[RFC/PATCH 0/5 v2] mtd:ubi: Read disturb and Data retention handling
Artem Bityutskiy
dedekind1 at gmail.com
Fri Nov 7 00:58:42 PST 2014
On Thu, 2014-11-06 at 14:16 +0200, Tanya Brokhman wrote:
> What I'm trying to say - it
> may be too late and you may lose data here. "preferred to prevent rather
> than cure".
First of all, just to clarify, I do not have a goal of turning down your
patches. I just want to understand why this is the best design, and if
it is helpful to all Linux MTD users.
Modern flashes have strong ECC codes protecting against many bit-flips.
MTD even was modified to stop reporting about a single or few bit-flips,
because those happen too often and they are "harmless", and do not
require scrubbing. We have the threshold value in MTD for this, which is
configurable, of course.
Bit-flips develop slowly over time. If you get one more bit-flips, it is
not too late yet.
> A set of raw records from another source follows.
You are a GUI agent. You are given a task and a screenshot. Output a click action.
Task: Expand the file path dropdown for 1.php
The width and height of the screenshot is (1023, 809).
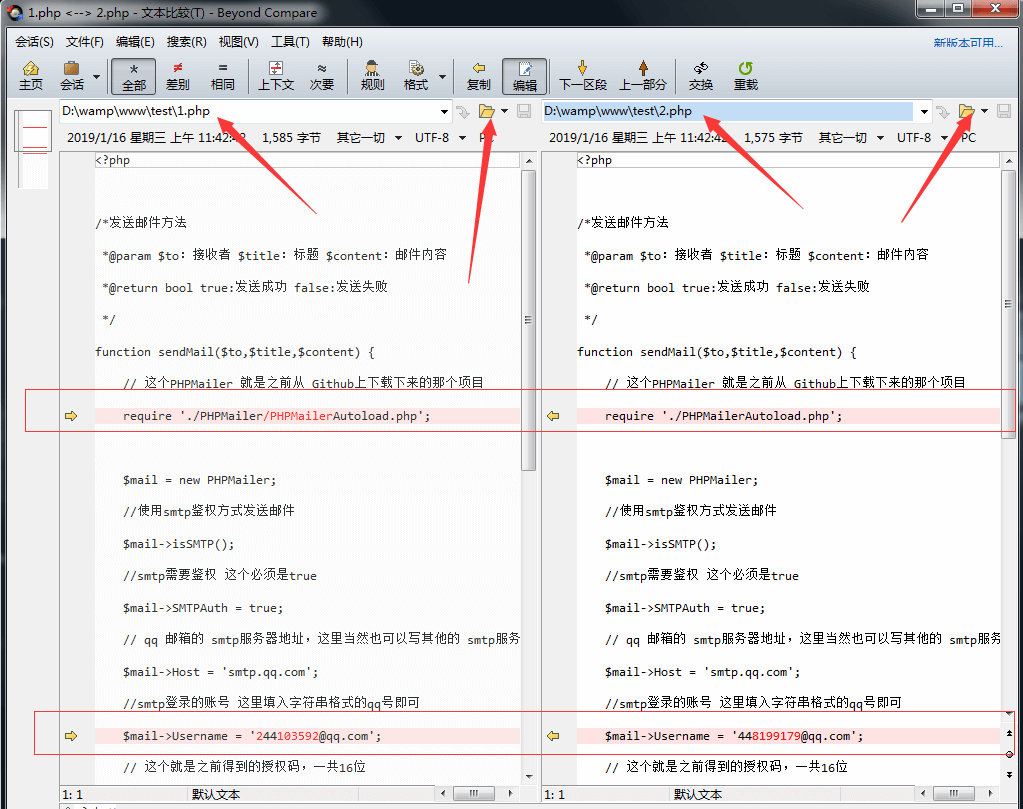[x=444, y=112]
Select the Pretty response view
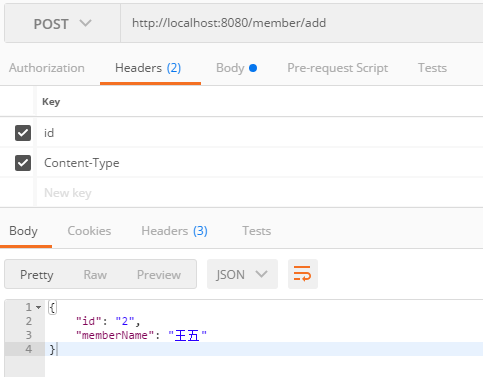This screenshot has width=483, height=377. pos(37,275)
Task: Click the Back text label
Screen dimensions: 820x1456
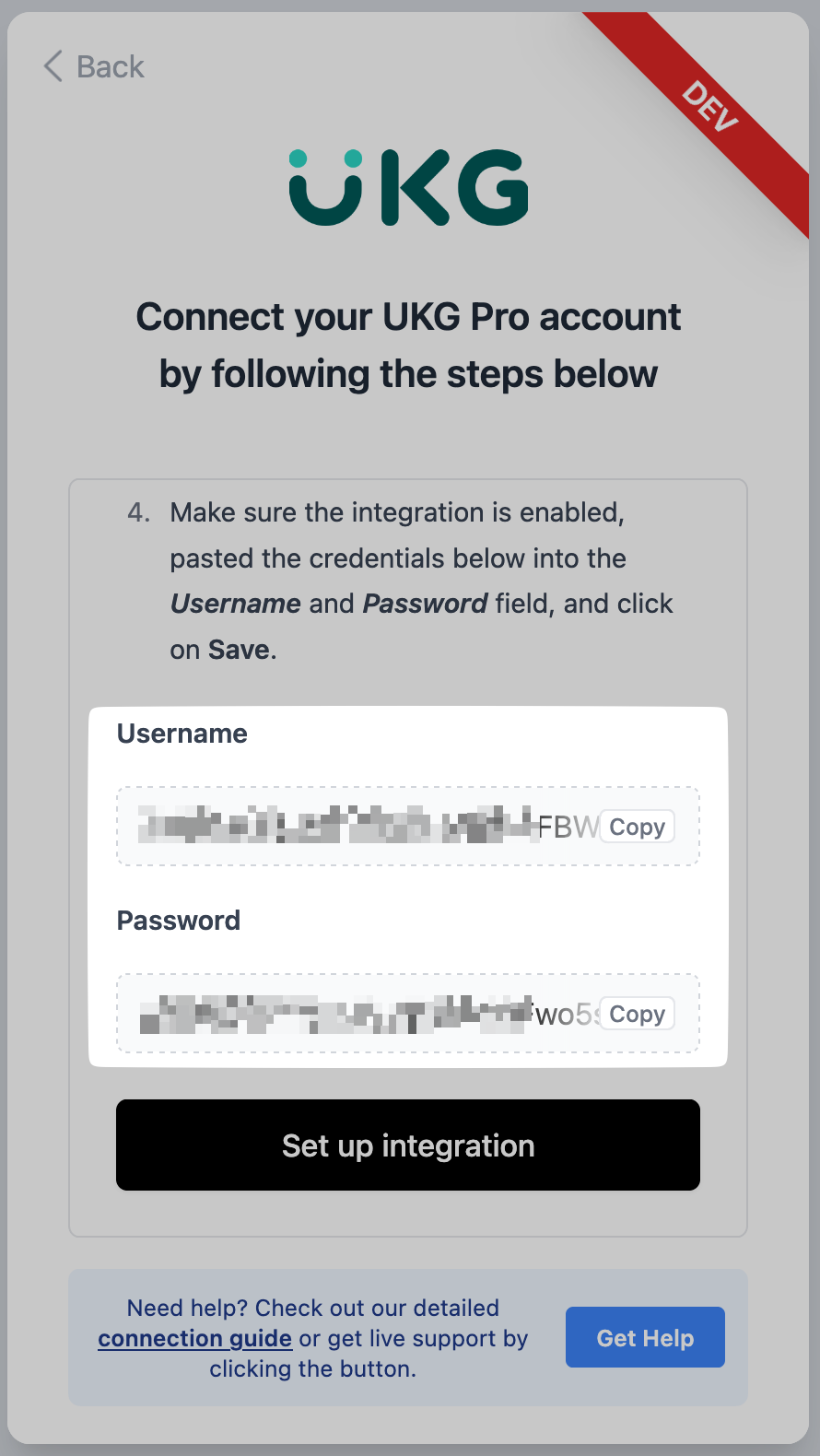Action: click(111, 66)
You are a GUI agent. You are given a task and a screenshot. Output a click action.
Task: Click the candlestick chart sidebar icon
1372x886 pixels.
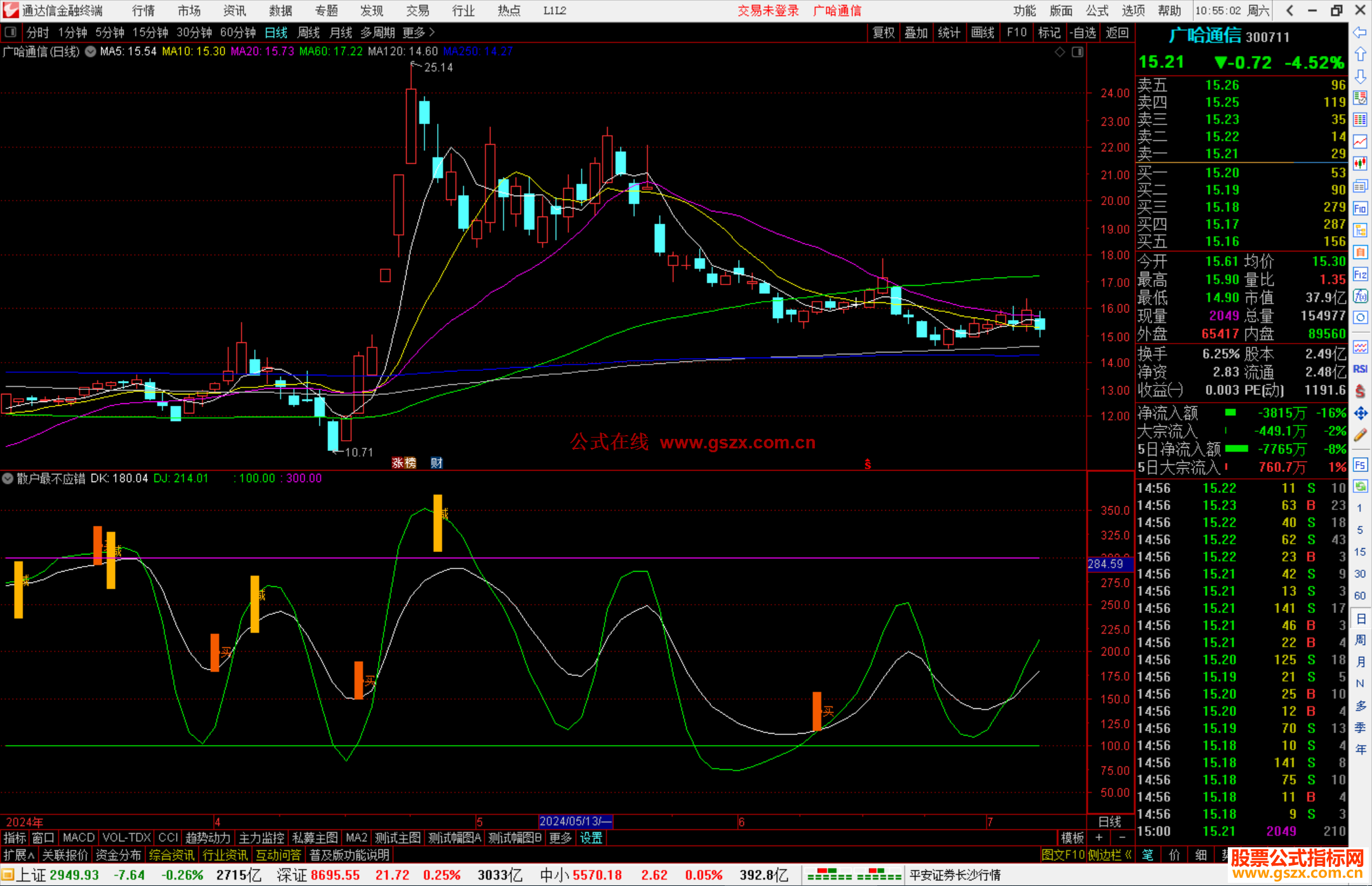click(1360, 164)
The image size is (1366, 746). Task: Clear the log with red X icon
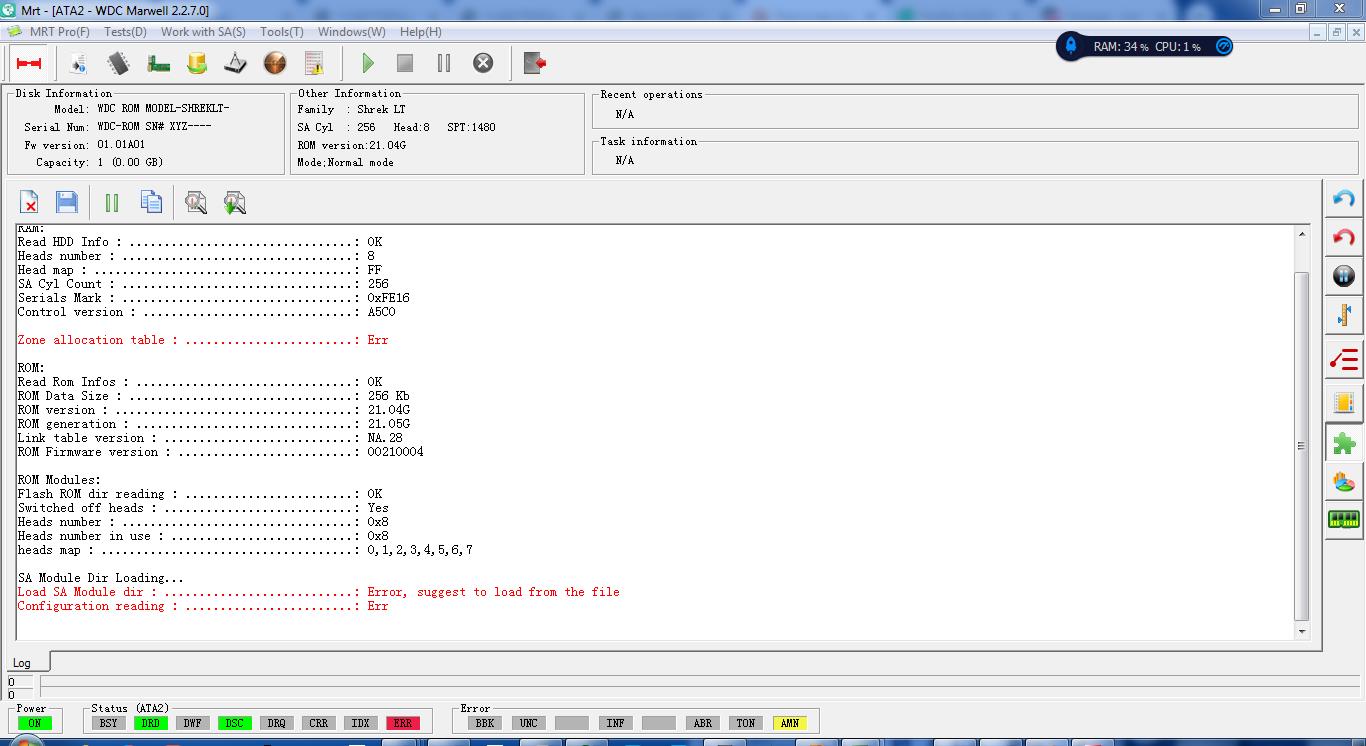pos(29,203)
You can mitigate the "too late" part by reading more
often of course.
You also may lower the bit-flip threshold when reading for scrubbing.
Could you try to "sell" your design in a way that it becomes clear why
it is better than just reading the entire flash periodically. Some hard
experimental data would be preferable.
The advantages of the "read all periodically" approach were:
1. Simple, no modifications needed
2. No need to write if the media is read-only, except when scrubbing
happens.
3. Should cover all the NAND effects, including the "radiation" one.
And disadvantages of your design were:
1. Need modifications, rather large, changes binary format, needs more
ram.
2. Does not cover all the NAND effects
3. Is not transparent to the user
4. If system time is incorrectly set, may cause a storm of I/O
(scrubbing) and may put the system to it's knees before user-space has a
chance to fix-up the system time.
5. Needs more writes on the R/O system (to maintain read counters)
Also, it is not clear if with your design we save energy. Reads a lot
less need less energy than writes and erases (to maintain read
counters). May you save energy comparing to the read-all periodically
approach. May be not.
Artem.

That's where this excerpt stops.